Hay otro número que merece atención especial. Solo un 20% considera que el Presidente puede mantener ordenada a su coalición política, lo que representa un descenso de 11 puntos. Es un desplome significativo que tiene una ironía que no es menor, ya que el presidente que fue elegido para imponer orden en el país no logra ordenar su propia coalición.
Esto es simbólicamente revelador. El arquetipo que movilizó su candidatura — el orden, la autoridad, el que pone límites — muestra sus límites precisamente en el espacio más cercano. Ciertamente, la imagen no coincide con la realidad. Y cuando eso ocurre en política, la ciudadanía lo siente antes de poder explicarlo.
¿Qué está reprimiendo, como colectivo, el Chile que hoy desaprueba al gobierno?
Una posible lectura. La incomodidad con nuestra propia demanda imposible. Queríamos firmeza, y la tenemos, el Presidente es valorado por "responsable" y "valiente". Pero también queríamos cercanía, empatía y diálogo, cuestiones que al parecer no tenemos. Pedimos el arquetipo de la mano dura y ahora descubrimos que la mano dura sin calidez no nos basta. Lo que no podemos decir en voz alta es que quizás pedíamos dos cosas contradictorias al mismo tiempo.
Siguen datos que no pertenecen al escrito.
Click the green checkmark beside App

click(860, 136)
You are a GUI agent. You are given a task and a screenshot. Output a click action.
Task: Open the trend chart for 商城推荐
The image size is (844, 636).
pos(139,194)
Y hay algo más relevante todavía. El 40% considera que los problemas económicos son heredados de la administración anterior. Lo que podemos observar, es que un segmento importante del electorado ya está elaborando la decepción distribuyendo la responsabilidad hacia atrás. Es una operación comprensible — y también reveladora — de algo que se repite en la política chilena, y no solo en la chilena, con una regularidad que ya debería hacernos re-pensar este fenómeno. Cada gobierno hereda los problemas del anterior, los administra con más o menos fortuna, y los deja como legado al siguiente. Desde esta perspectiva, el ciclo continúa e inevitablemente la promesa de ruptura se repite.
Bajo mi criterio, el 60% es el termómetro de un fenómeno más grande, la dificultad colectiva para habitar la complejidad de los problemas sin depositar la solución completa en una figura que, por ser empírica, de carne y hueso, no puede ser absoluta ni viable.
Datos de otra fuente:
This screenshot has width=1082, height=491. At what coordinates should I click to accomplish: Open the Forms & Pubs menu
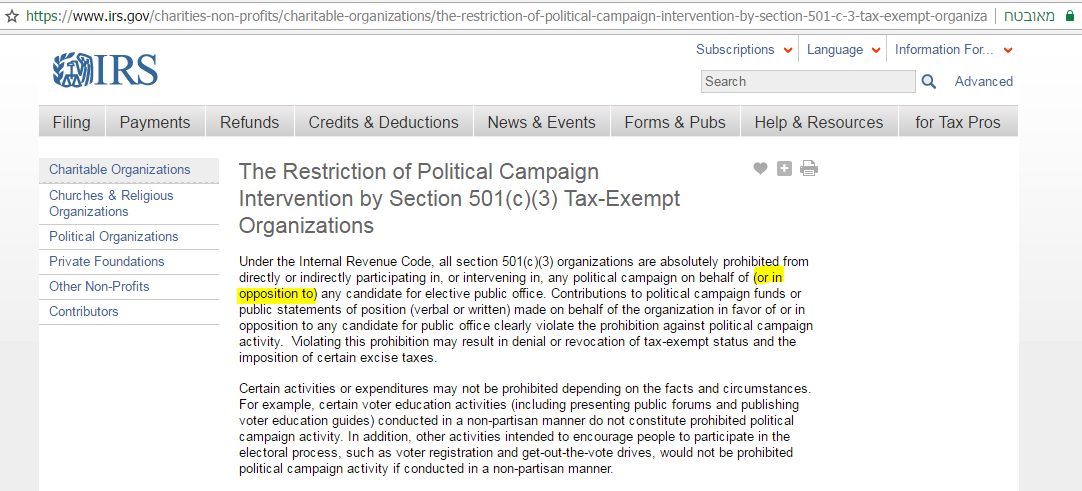tap(675, 122)
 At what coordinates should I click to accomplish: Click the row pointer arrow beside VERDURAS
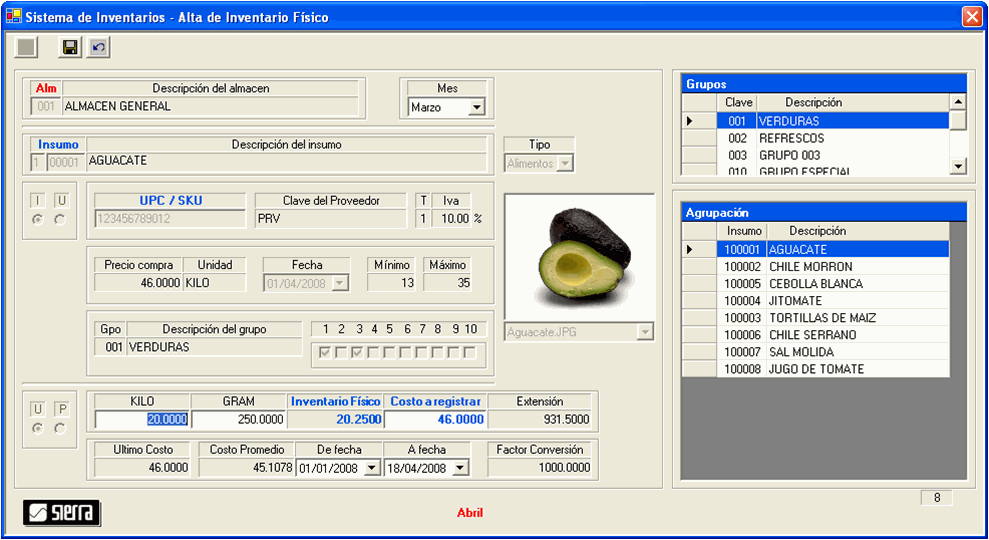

Personalmente, no tengo una respuesta para el 60%. Ahora bien, sí una pregunta: ¿cuándo comenzaremos a leer nuestras decepciones políticas no solo como fallas del gobernante, sino como información sobre nosotros mismos? Respecto a lo que esperamos, en base a lo que proyectamos, así como en relación a la distancia entre el líder que imaginamos y la realidad que en democracia, siempre es más lenta, más contradictoria y más difícil que cualquier promesa de campaña.
No puedo evitar reiterarlo: la encuesta mide a Kast, pero también nos mide a nosotros. Concretamente, en función de una dimensión de la cual gran parte opinamos y nadie se hace cargo a consciencia — nuestra responsabilidad ciudadana.